Probably — not definitely. Texas is still a red state, and incumbent senators are still really hard to beat. But Democrats have provided Cruz with a formidable challenger: Congressman Beto O’Rourke. O’Rourke is photogenic, fluent in Spanish — and once played in a band with the frontman of the Mars Volta. More critically, the El Paso native has proven to be an excellent fundraiser. As the Texas Tribune reports:
… The Senate race has been a financial fight since the beginning. O’Rourke raked in more than Cruz in the second quarter of 2017, while Cruz outraised O’Rourke in the third quarter.
While Cruz has consistently held a lead in cash on hand, O’Rourke has been closing the gap. They are $2.7 million apart after the fourth quarter — compared with $3.5 million after the third quarter and $3.9 million after the second quarter.
O’Rourke’s haul is all the-more impressive for the fact that his campaign has refused to accept donations from corporate political action committees, a gesture that’s helped him attract tens of thousands of small-dollar donors.
These fundraising numbers — combined with the increasingly purple tint of Texas’s suburbs, the increasingly nonwhite share of its electorate, the myriad signs that 2018 will be a wave election for Democrats, the paucity of other halfway-plausible pickup opportunities for Team Blue in the Senate, and an October poll showing a plurality of Texans disapproving of Ted Cruz — have led progressives to invest their hopes (and small-dollar donations) in O’Rourke’s candidacy.
Still, the congressman’s odds remain long. While Texas University did find Cruz’s approval rating underwater last fall, a more recent survey from Morning Consult found 50 percent of Texans approving of Cruz, and only 32 percent disapproving.
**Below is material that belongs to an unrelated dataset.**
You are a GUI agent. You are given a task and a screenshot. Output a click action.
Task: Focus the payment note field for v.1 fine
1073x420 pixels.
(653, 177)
And while an internal poll from a Democratic interest group showed O’Rourke trailing Cruz by “only” 8 percent, the GOP’s internal polling has the Texas senator up by nearly 20.
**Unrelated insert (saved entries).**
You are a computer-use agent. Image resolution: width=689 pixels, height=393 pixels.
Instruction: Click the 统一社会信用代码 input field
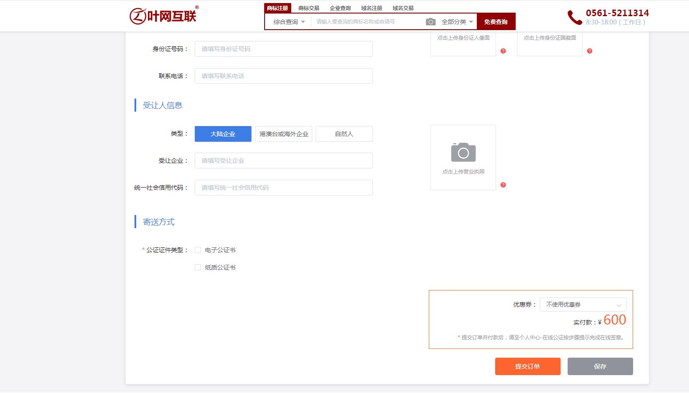tap(283, 188)
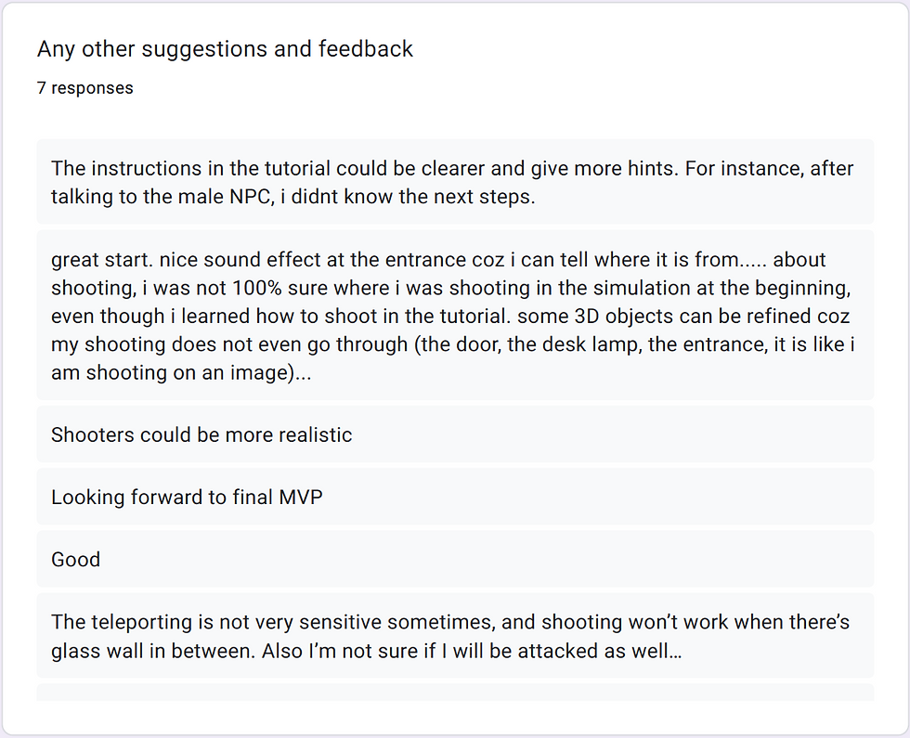This screenshot has height=738, width=910.
Task: Click the partially visible last response card
Action: tap(455, 693)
But even if O’Rourke’s campaign proves unsuccessful, his strong fundraising is still significant. For one thing, winning isn’t everything in electoral politics: Voting is a habit – and a well-funded, serious campaign will get more left-leaning Texans into that habit, thereby laying the groundwork for future Democratic victories.
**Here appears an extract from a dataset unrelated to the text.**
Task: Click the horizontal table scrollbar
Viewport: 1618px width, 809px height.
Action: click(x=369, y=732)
What’s more, O’Rourke’s prodigious fundraising suggests that Bernie Sanders’s formula for raking in campaign cash (swear off corporate money, then invite ordinary Americans to affirm that choice) is replicable. The 2020 Democratic primary field will — almost certainly — be full of progressive candidates with virtually identical policy views. O’Rourke’s example increases likelihood that at least one of those contenders will look to distinguish themselves by forswearing corporate cash. And that could conceivably change the balance of power within Blue America’s big tent.